Remembering 9/11

Lots to blog about today. As we all know, today marks the 8 year anniversary of the World Trade Center terrorist attacks. This morning, I was surprised to see that neither “The Today Show” nor “Good Morning America” had much to say about 9/11…so I scrolled through the guide and found some retrospectives on the History Channel that I taped so Vann and I could watch them together this evening.

I really wish I could find this letter I wrote to the editor of the Chicago Sun Times the week the towers fell. I think it must be on some old disc somewhere, or buried in our basement in a box of paperwork or books. It might be the best thing I’ve ever written, and I’m sorry I don’t have a record of it on our current computer.

At any rate, I was 23 when those towers fell, just off the “turnip truck” as it were, and I remember riding the Halsted bus downtown that day to my job as an admin at a photography studio. My roommate Courtney worked in the loop, and we managed to get back to each other later that day, when everyone was told to go home and the mass exodus from downtown happened. I remember walking out of the studio and looking over at the Sears Tower and thinking we were all going to die.

Court and I spent days holed up in our apartment, watched Peter Jennings into the night, and even participated in candlelight vigils on our street. I would call my Dad and talk to him for hours, about Armageddon and the Rapture and Revelations. I am almost ashamed to say this, but it was the first time (in 23 years) that I felt truly moved by something that happened to our country. My heart was so broken for those children in the daycare, the college student that died on the plane that was my age, and all of the people just going to work like any other normal day…except they’d never walk back through the door at 6 pm.

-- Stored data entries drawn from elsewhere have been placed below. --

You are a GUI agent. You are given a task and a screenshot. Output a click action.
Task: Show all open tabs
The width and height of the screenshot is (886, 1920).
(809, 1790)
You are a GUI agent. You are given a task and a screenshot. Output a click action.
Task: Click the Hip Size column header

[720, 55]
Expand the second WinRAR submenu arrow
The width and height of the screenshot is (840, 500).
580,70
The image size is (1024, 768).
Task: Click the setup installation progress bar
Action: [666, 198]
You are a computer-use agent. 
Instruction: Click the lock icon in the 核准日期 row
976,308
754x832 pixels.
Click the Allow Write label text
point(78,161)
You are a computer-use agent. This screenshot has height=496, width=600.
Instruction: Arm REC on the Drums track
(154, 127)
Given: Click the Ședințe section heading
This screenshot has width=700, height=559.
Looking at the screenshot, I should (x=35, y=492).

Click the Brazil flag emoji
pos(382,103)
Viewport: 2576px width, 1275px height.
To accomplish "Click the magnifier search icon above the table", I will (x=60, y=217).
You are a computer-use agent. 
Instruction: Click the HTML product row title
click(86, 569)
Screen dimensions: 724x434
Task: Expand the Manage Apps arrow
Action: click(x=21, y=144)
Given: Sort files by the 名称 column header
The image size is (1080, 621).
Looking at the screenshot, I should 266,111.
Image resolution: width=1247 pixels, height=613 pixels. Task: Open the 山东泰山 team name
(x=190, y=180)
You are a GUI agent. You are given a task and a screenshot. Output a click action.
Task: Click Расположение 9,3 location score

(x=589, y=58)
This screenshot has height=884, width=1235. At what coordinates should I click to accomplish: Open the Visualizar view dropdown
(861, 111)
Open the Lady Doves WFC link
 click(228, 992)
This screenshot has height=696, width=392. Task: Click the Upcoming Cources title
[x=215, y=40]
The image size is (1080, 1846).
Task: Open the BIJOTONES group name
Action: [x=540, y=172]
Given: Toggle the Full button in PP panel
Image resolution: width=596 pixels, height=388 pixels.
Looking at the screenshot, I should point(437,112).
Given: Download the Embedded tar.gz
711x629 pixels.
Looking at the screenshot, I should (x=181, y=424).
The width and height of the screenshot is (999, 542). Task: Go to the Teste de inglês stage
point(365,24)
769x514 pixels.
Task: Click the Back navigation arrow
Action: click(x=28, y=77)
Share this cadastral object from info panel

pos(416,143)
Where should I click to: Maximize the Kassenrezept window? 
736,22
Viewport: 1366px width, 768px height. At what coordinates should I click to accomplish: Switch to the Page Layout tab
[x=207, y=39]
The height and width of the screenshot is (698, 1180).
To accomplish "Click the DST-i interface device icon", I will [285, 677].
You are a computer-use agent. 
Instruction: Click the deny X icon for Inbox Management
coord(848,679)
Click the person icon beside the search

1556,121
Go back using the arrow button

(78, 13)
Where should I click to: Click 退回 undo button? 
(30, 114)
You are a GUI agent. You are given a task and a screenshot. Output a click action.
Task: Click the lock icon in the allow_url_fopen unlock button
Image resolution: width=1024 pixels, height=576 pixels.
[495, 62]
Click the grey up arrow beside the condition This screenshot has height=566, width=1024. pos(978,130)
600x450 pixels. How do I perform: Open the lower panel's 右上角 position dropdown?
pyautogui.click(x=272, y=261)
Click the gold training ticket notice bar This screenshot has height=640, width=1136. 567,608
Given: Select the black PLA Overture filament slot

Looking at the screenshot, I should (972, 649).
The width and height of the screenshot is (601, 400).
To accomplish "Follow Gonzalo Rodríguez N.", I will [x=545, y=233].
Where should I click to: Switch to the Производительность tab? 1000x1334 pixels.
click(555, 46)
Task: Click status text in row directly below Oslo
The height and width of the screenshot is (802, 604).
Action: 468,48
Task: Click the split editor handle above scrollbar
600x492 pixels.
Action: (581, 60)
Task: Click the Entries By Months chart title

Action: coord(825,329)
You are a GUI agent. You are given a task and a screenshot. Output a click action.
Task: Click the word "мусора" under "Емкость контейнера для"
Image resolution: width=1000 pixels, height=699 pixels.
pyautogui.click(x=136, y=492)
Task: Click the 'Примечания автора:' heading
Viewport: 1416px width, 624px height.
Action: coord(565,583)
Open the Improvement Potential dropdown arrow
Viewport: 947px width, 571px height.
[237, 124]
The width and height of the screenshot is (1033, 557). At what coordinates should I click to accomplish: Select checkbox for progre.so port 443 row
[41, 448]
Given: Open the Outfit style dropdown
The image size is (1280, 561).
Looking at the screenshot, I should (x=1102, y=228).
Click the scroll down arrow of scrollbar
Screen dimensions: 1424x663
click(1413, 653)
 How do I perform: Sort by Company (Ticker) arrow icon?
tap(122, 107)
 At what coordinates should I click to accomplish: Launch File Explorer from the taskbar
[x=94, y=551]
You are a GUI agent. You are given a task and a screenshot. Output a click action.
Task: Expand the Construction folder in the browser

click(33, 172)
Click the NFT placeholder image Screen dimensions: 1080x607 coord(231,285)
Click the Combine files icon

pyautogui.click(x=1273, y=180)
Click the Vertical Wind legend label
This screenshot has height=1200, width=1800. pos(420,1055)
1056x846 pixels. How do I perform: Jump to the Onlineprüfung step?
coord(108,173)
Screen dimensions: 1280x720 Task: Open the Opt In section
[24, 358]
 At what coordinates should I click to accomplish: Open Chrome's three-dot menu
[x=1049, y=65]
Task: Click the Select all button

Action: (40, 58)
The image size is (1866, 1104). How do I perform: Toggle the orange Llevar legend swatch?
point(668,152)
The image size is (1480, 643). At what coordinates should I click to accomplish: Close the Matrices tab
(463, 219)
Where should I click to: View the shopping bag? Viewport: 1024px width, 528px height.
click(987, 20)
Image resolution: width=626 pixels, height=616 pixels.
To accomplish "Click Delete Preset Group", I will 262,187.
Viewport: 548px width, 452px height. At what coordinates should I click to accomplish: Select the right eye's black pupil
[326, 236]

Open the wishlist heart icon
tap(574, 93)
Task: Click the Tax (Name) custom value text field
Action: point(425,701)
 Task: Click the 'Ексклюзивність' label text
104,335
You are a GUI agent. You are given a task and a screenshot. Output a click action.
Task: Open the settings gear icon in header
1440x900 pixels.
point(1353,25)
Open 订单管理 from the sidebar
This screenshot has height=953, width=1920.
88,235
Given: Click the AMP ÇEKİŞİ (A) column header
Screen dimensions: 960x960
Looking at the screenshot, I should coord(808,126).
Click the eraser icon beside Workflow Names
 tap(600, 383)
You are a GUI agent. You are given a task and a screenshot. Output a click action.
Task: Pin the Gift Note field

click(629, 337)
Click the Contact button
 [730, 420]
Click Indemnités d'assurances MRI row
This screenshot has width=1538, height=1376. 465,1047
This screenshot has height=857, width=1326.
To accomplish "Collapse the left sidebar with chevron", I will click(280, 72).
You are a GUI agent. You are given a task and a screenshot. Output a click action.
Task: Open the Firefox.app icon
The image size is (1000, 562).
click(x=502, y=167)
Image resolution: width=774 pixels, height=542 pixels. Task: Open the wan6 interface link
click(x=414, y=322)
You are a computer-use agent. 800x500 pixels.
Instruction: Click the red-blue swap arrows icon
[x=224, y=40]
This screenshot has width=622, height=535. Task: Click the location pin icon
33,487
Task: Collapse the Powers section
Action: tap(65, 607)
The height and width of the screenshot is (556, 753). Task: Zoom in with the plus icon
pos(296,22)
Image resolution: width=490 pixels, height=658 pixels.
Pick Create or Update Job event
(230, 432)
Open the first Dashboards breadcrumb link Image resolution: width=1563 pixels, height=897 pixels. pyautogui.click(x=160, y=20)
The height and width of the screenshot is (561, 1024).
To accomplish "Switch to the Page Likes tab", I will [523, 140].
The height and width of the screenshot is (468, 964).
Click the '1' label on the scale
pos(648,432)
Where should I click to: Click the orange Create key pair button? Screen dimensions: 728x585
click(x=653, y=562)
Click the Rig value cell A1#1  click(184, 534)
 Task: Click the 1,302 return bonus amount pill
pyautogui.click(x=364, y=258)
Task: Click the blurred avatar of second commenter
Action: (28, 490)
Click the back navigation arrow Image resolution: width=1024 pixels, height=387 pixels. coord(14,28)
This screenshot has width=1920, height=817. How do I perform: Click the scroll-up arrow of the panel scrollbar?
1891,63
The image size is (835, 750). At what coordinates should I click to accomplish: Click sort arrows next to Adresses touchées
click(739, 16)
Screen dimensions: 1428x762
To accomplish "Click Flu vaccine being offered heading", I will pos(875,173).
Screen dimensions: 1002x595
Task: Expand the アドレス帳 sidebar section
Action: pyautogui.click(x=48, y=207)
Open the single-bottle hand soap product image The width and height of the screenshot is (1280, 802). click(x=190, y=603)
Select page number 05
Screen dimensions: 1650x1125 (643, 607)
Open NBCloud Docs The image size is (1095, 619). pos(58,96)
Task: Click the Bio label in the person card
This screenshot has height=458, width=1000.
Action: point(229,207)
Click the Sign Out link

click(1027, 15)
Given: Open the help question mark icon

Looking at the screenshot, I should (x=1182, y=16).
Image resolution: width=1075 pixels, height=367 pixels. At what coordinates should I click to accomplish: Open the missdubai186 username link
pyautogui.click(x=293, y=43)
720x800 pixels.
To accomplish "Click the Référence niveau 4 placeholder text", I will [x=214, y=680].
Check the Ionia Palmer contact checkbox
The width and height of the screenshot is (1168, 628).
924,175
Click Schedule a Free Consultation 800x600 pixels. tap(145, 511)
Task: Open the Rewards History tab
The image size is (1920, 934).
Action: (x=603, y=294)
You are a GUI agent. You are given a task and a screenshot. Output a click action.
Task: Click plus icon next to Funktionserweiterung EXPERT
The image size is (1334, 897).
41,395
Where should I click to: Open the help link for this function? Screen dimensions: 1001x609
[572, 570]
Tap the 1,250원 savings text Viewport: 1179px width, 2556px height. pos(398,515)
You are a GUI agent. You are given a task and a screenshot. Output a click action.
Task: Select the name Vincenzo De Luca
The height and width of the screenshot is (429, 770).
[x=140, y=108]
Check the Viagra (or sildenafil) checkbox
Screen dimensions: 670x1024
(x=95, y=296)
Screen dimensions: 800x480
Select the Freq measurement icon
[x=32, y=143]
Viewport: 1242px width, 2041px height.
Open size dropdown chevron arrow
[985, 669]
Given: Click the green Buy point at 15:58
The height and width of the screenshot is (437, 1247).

What’s most interesting about it all, looking back 8 years later, is that Vann and Charlie weren’t even blips on my screen at the time. I think about that kind of situation NOW and it terrifies me. What would I do if that happened again and I didn’t know where my family was and how to find them?

Chills.

I know that we are going to sit down tonight and the memories of those days will rush back and I will probably cry. I hope that we never forget what went down that day. And I, for one, truly hope that the administration we have now will keep us as safe in the future as the previous administration did these past 8 years.

Feeling safe and free are things that we don’t really think about on a daily basis, do we? Thankfully, as Christians, we believe and know that God has a purpose and a plan for everything, even the tragedy of that day…so tonight I will hug my husband and daughter a little tighter, tell my friends and family I love them, and pray for another shot at life tomorrow.

God Bless America!!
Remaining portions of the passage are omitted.